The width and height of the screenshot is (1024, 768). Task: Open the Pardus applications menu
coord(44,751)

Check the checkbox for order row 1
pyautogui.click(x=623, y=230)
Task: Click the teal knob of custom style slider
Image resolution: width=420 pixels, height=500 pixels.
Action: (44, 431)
--
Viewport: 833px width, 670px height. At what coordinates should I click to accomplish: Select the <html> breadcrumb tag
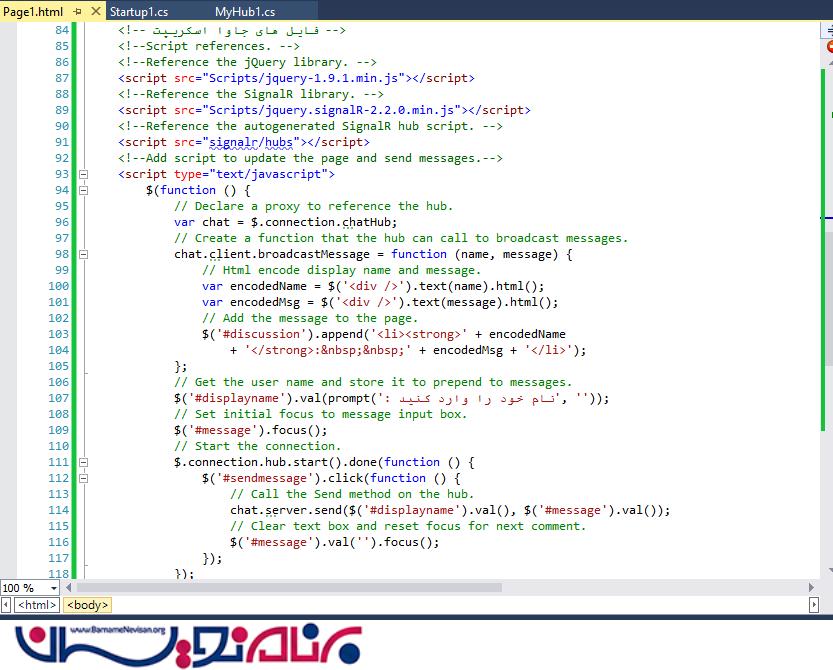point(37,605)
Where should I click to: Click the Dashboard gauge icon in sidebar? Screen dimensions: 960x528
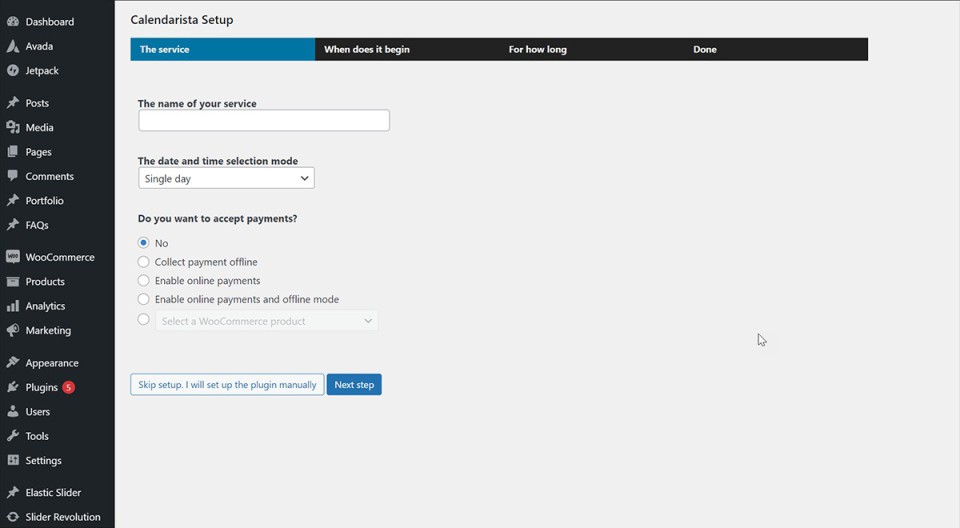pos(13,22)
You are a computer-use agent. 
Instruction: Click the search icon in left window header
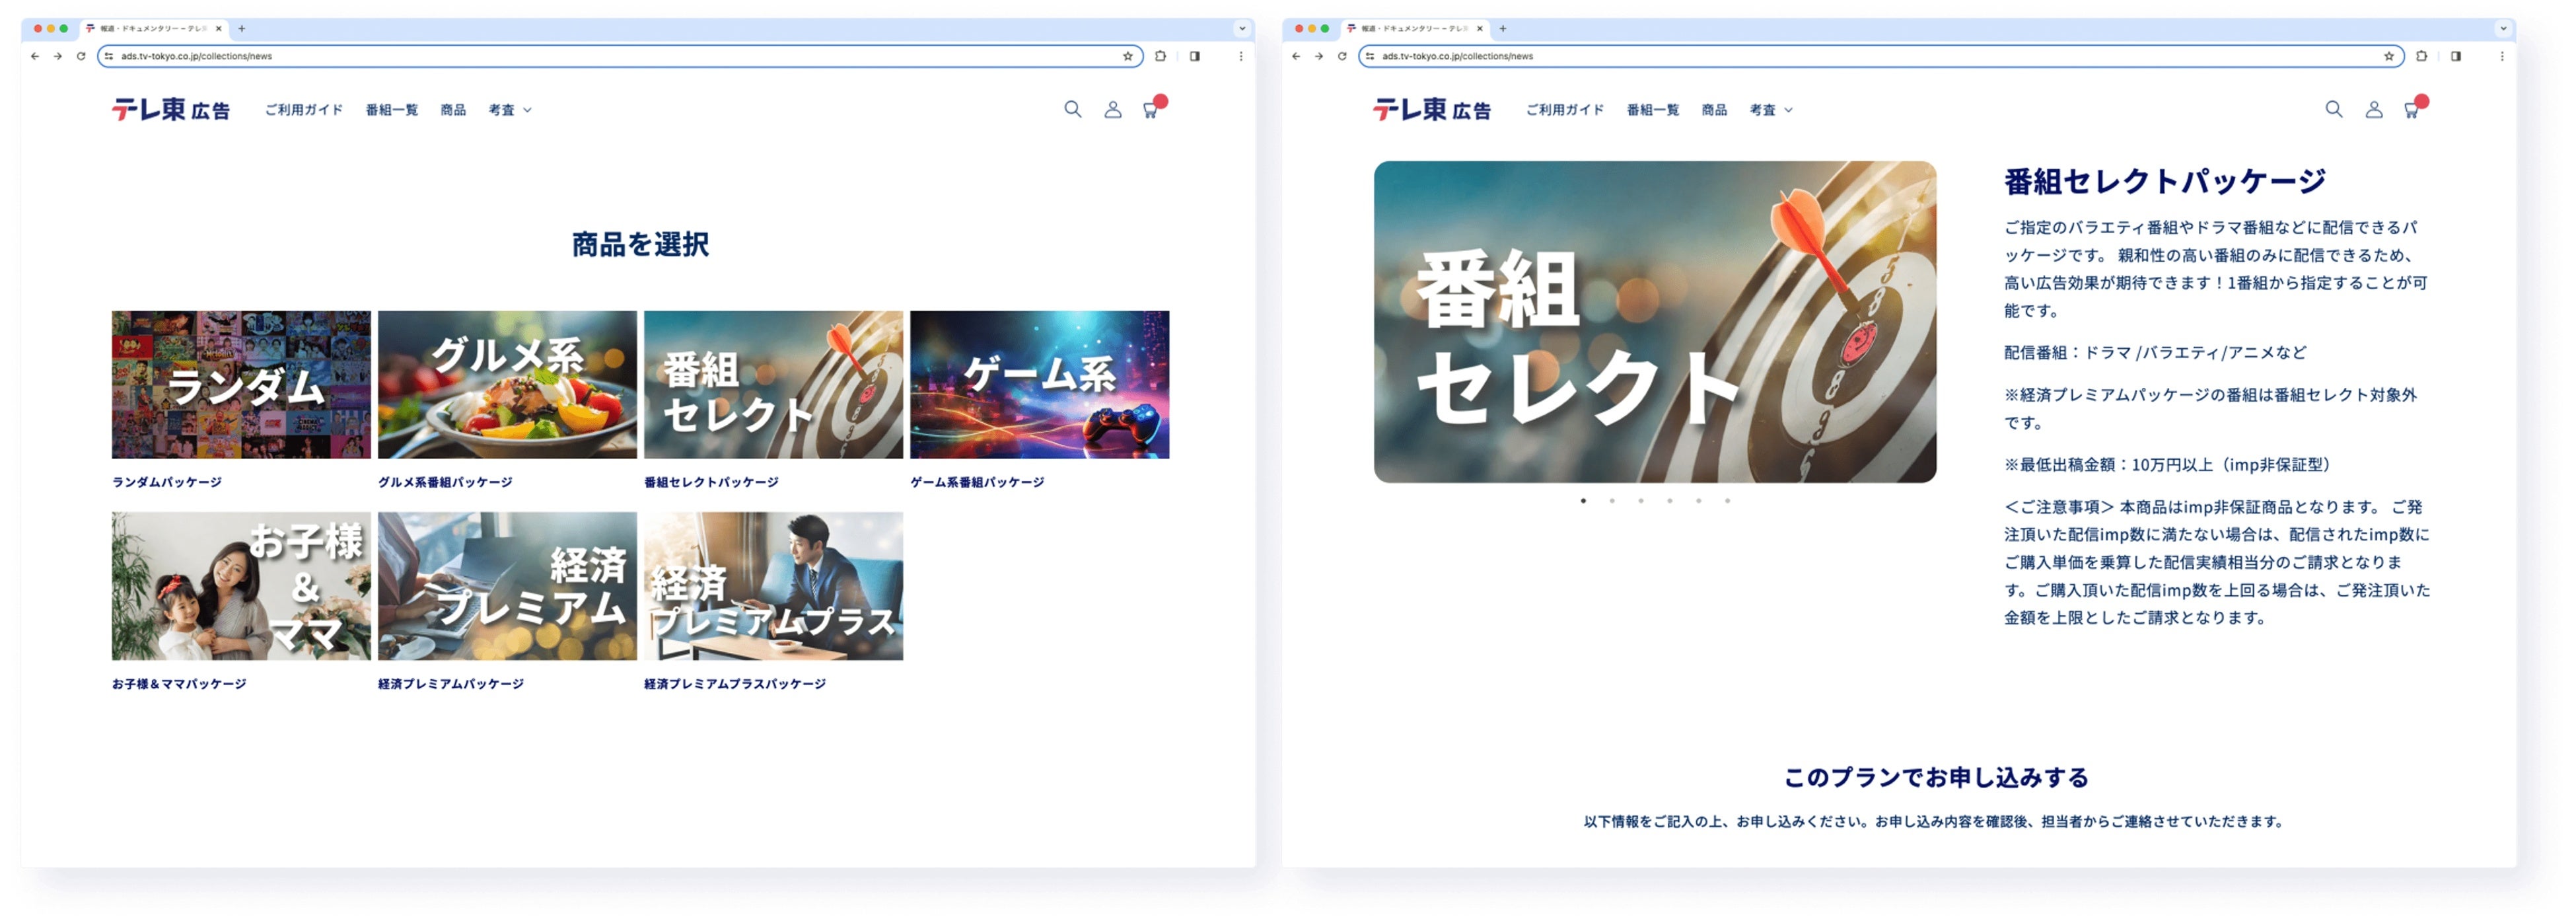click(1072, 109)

▶ Goal
Reproduce the entries between the line containing "The width and" and the line containing "pyautogui.click(x=623, y=230)", inclusive, with every character kept as it appears.

▶ Output for this exercise
The width and height of the screenshot is (1024, 768). Task: Open the Pardus applications menu
coord(44,751)

Check the checkbox for order row 1
pyautogui.click(x=623, y=230)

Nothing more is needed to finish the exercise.